I have been trying to buy additional AOBI shares to give to my young nephews/nieces, my grandson and granddaughter, other Family Members, friends, neighbors, acquaintances, strangers. Essentially, anybody that wants a share, I'm going to gift it to him/her.

That is what I am planning to do. I would ask those of you who have more than a handful of AOBI shares, I would ask that you join me so that we can get this done before the closing of 2014, which is the date that a company uses, to determine whether their obligations have placed on hold, would now, instead, be forced to go through all of the accounting, bookkeeping, legal, and other professionals to comply w/ Sarb/Ox. In other words, a company's Duty to Report to the SEC NEVER, EVER goes away; instead, that Duty is placed on hold, and so long as the company's shareholders have NOT crossed the 300 line, management is free to drop back down the curtain so that they can go back to their alchemy, e.g., the equivalent of turning a one Kilo Bar of Tungsten, and magically coating it in 22k gold, or better yet, taking that same bar of Tungsten, and spray-painting it with a can of Krylon Gold Spray Paint. The moment the shareholder count (that is to say, REGISTERED SHAREHOLDERS NOT HOLDING THEIR AOBI SHARES IN STREET NAME), exceeds 300, Management's Duty to Report to Sec, Duty to comply with SarbOx, etc.

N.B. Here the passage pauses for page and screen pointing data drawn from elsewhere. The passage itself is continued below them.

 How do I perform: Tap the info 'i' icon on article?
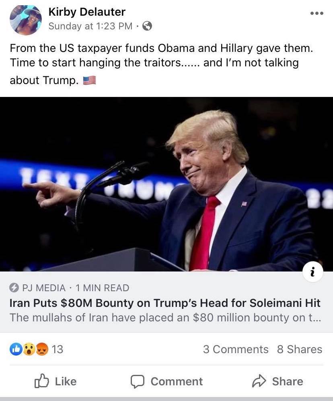click(312, 271)
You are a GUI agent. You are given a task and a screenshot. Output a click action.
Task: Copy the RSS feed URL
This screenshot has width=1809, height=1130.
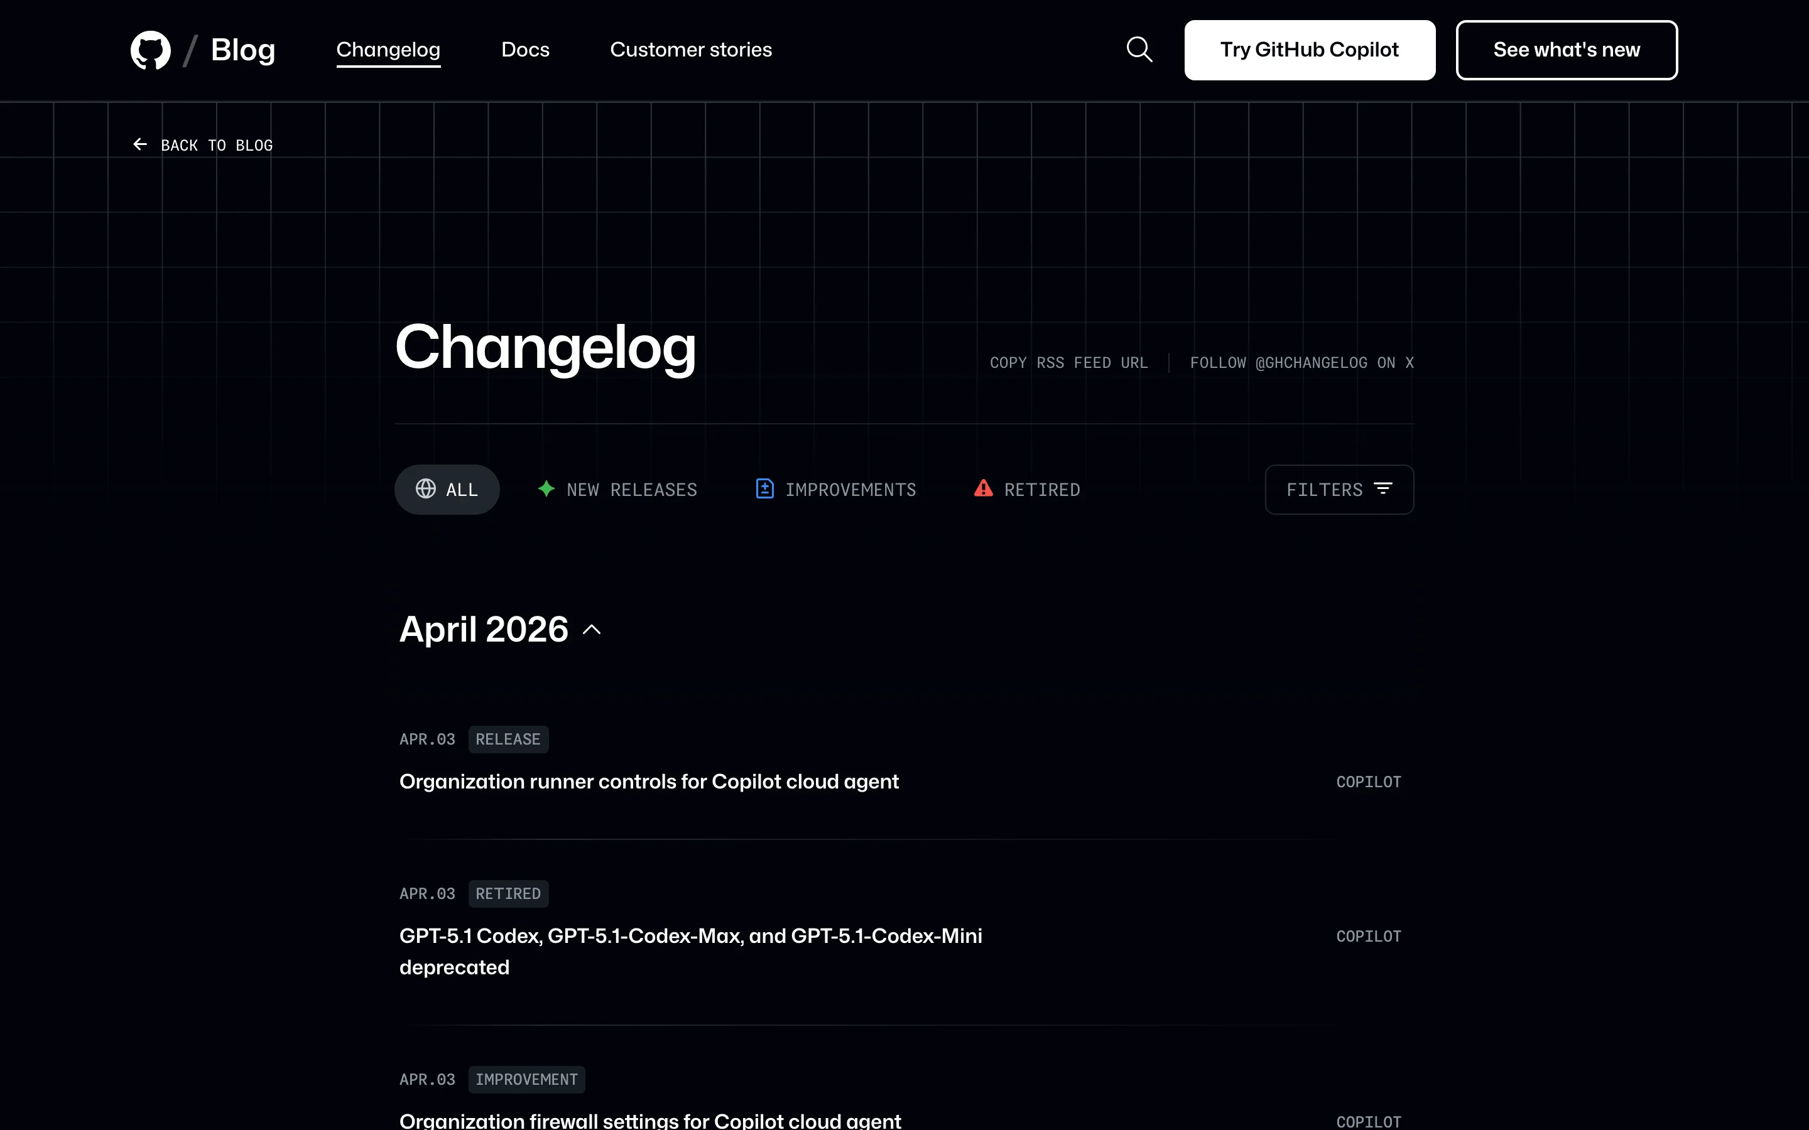[x=1069, y=362]
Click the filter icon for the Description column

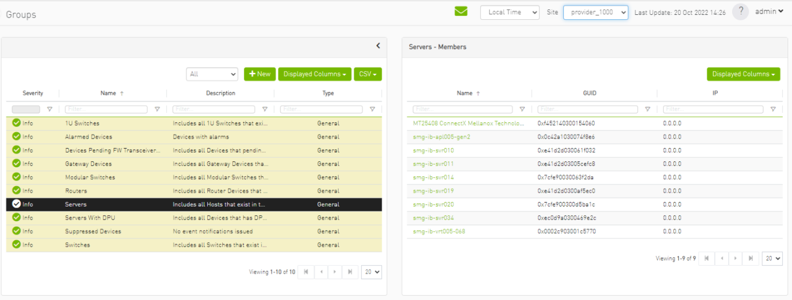pyautogui.click(x=265, y=110)
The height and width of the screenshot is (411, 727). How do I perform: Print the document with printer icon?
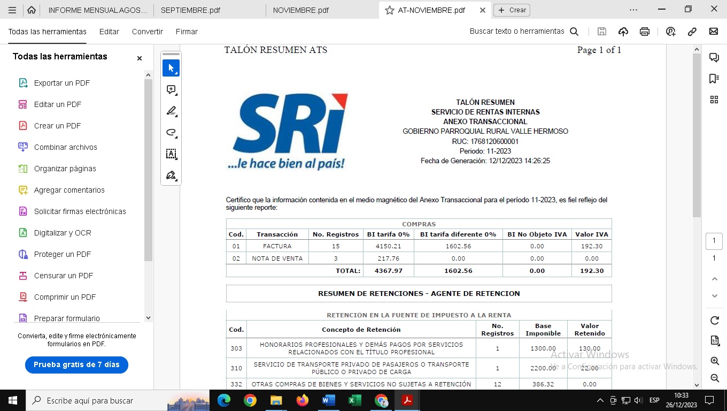coord(645,32)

I think that if AOBI sees that this is what's coming down the pike, they may suddenly realize the ramifications, they may see the light, and they may issue a statement in the WSJ, admitting that they did not know that screwing over shareholders through outright FRAUD. (See Form 13E3/A, executed on or about February 14, 2014, passim; see also, Form 14A, executed on or about February 14, 2014, passim. Both citations repeatedly referring to the phrase "The Cash Value" and throughout each set of documents filed under oath to the SEC, both Form 13E3/A and Form 14A make repeated references as to EXACTLY the type of remuneration that each "SOLD OUT@ shareholder would receive, which of course, is $0.50/AOBI pre-split share, nothing more, and certainly, nothing less. Ibid, passim

I would of course, be very happy to assist in the transference of your shares to your 3rd parties, in the event that you need some assistance .

Kindest regards,

David from Big D

Ps: this is really late for me. Please pardon the many typos that I am sure that my post will be sure to have. That said, time really is of the essence. We all need to have AT LEAST one of our shares registered in our own name, on the books of the Transfer Agent. If you keep your shares in street name, you will NOT be counted, as your broker that already holds your AOBI shares, along with those of another 150 shareholders holding 1 or more shares, will still only count as ONE (1) SINGLE SHAREHOLDER, and that is the broker, holding everybody's shares in Street Name as a convenience . . . but at a BIG cost to those that want OUR company back here in the states, subject to NY securities laws, and subject to the jurisdiction of the SEC, both in a Civil and more importantly, in a Criminal Capacity.